Boy Erased : l'enfer est pavé de bonnes intentions
- Romane Carlin
- 8 juil.
- 3 min de lecture
Dernière mise à jour : il y a 6 jours

Parce qu'il était homosexuel, Garrard Conley a subi une thérapie de conversion. En 2004, à l’âge de 17 ans, il a été inscrit par ses parents, avec son consentement, au programme d’une association baptiste évangéliste spécialisée dans la "rééducation" des gays, dans le sud de l’Amérique profonde, en Arkansas, pour tenter de le « guérir » de son homosexualité. Douze ans plus tard, après des années de souffrance et d’hésitations, Garrard Conley a raconté son expérience dans son livre autobiographique Boy Erased. Son récit a été porté au cinéma en 2019.
Une histoire tragiquement banale dans l’Amérique de ces années-là. Une histoire édifiante, aussi, parce qu’elle s’est bâtie, paradoxalement, sur l’amour et la bienveillance de ses parents, et même, dans une certaine mesure, celle de certains de ses « guérisseurs », par ailleurs extrêmement dangereux du point de vue psychologique.
« C’est pour ton bien »
Garrard n’a pas été rejeté, insulté, banni, maudit, « excommunié » par ses parents, pourtant croyants et pratiquants, au point que son père, entrepreneur prospère, a choisi de devenir pasteur de son église. Et c’est aussi pour éviter de blesser et porter préjudice à ces parents, aimants et d’abord malheureux pour leur fils, menacé de l’enfer éternel, et attentifs à sauver son âme, que Garrard a longtemps hésité avant de révéler son histoire. Avant de s’y résoudre, il a informé son père, qui lui répond, sachant que la révélation de ce fils homosexuel risque de lui faire perdre, à lui, son sacerdoce : « je veux que tu sois heureux. Vraiment ».
« Je veux que tu sois heureux » : variante de la formule que nous avons tous connu : « c’est pour ton bien ». Avec son corollaire de grandes et petites violences, d’interdits injustifiés, de renoncements imposés, de traumatismes qui enferment la vie dans un carcan de souffrances. Ce que l'on traduit par l'expression : l'enfer est pavé de bonnes intentions.
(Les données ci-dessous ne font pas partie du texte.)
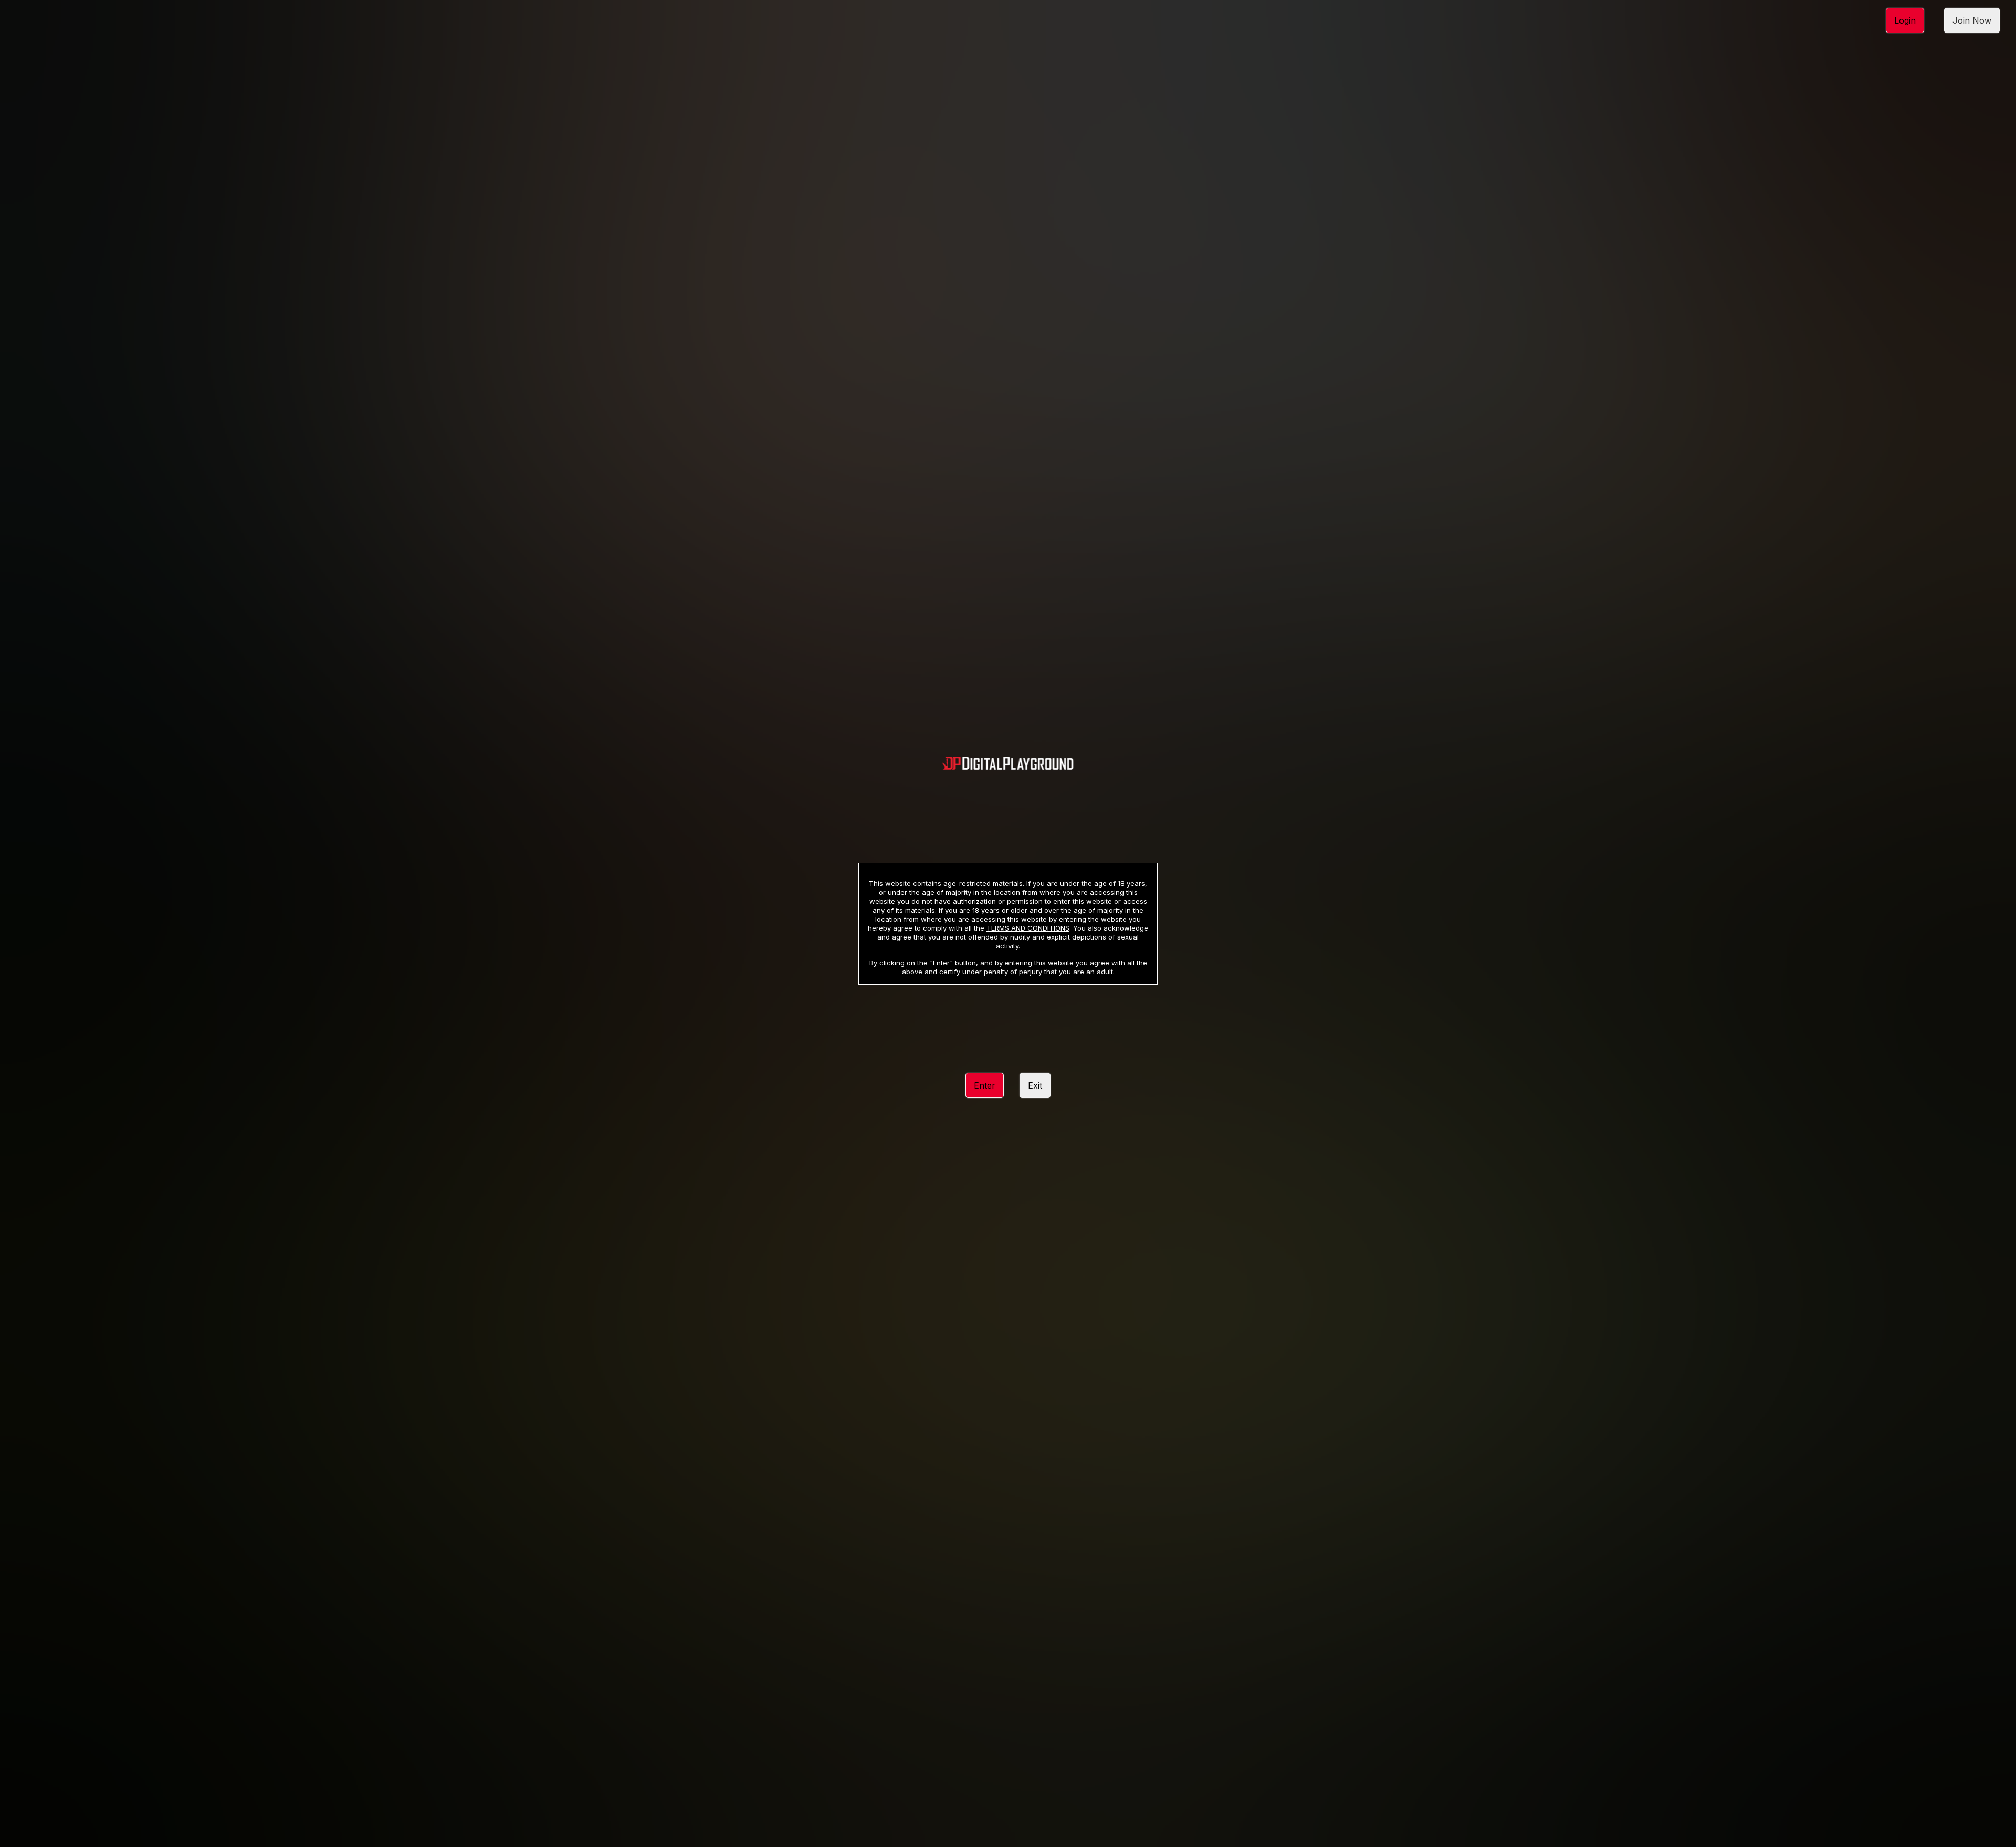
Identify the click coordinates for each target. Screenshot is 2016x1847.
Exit (1035, 1085)
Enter (984, 1085)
« C’est pour ton bien » : qui sait que mieux que nous-mêmes, ce qui est bon pour nous ? Qui mieux que nous, sait ce qui nous fait souffrir ? Mais le carcan social peut nous amener à douter de nous-mêmes. Et à remettre notre vie entre les mains de personnes qui ne savent rien de nous, mais veulent nous obliger à emprunter ce qu’ils considèrent comme le seul vrai chemin.
Ne pas subir le bonheur,
ne pas imposer le bonheur
Les thérapies de conversion ont été interdites, et en ce qui concerne l’histoire personnelle de Garrard, ses « guérisseurs », sentant le vent tourner, ont fait depuis leur mea culpa, qui ne trompe personne. Peu importe, ce qu’il faut retenir de ce témoignage tient en deux points.
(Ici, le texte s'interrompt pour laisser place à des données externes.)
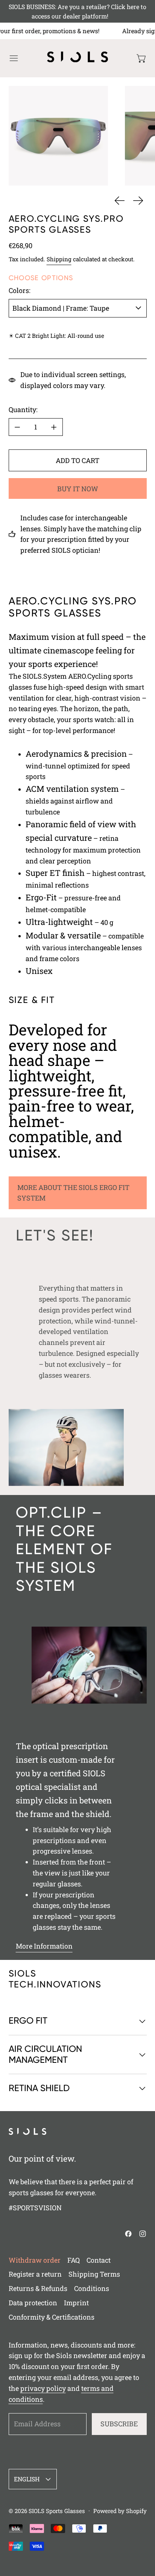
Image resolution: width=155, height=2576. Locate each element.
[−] (17, 427)
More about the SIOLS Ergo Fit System (73, 1193)
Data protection (33, 2302)
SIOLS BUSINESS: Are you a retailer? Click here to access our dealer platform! (77, 11)
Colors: (19, 290)
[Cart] (142, 58)
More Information (44, 1945)
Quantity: (23, 409)
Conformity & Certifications (51, 2316)
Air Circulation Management (45, 2054)
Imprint (76, 2302)
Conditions (91, 2288)
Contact (99, 2260)
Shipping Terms (94, 2274)
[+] (54, 427)
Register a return (35, 2274)
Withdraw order (35, 2260)
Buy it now (77, 488)
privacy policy (43, 2388)
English (27, 2479)
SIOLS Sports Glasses (57, 2511)
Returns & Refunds (38, 2288)
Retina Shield (39, 2088)
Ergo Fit (28, 2020)
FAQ (73, 2260)
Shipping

Le premier, ne laissons à personne le soin de « ressentir » à notre place. Le deuxième, ne laissons personne faire notre bonheur malgré nous.
Et cela doit aussi être pris dans l’autre sens : nous ne devons pas prétendre savoir mieux que nos proches, nos enfants, notre entourage, ce qui leur convient. Et nous n’avons pas le droit de leur imposer une voie qu’ils n’ont pas choisi en toute connaissance et en accord avec eux-mêmes.
Cela vaut aussi pour les thérapeutes. Je ne dois jamais prétendre apprendre aux personnes qui elles sont : je dois les aider à le découvrir par elles-mêmes. Et je ne dois jamais leur imposer un chemin de vie : je dois les aider à découvrir lequel leur convient le mieux et les accompagner dans sa découverte.
Boy Erased, Garrard Conley, éditions Autrement, 2019.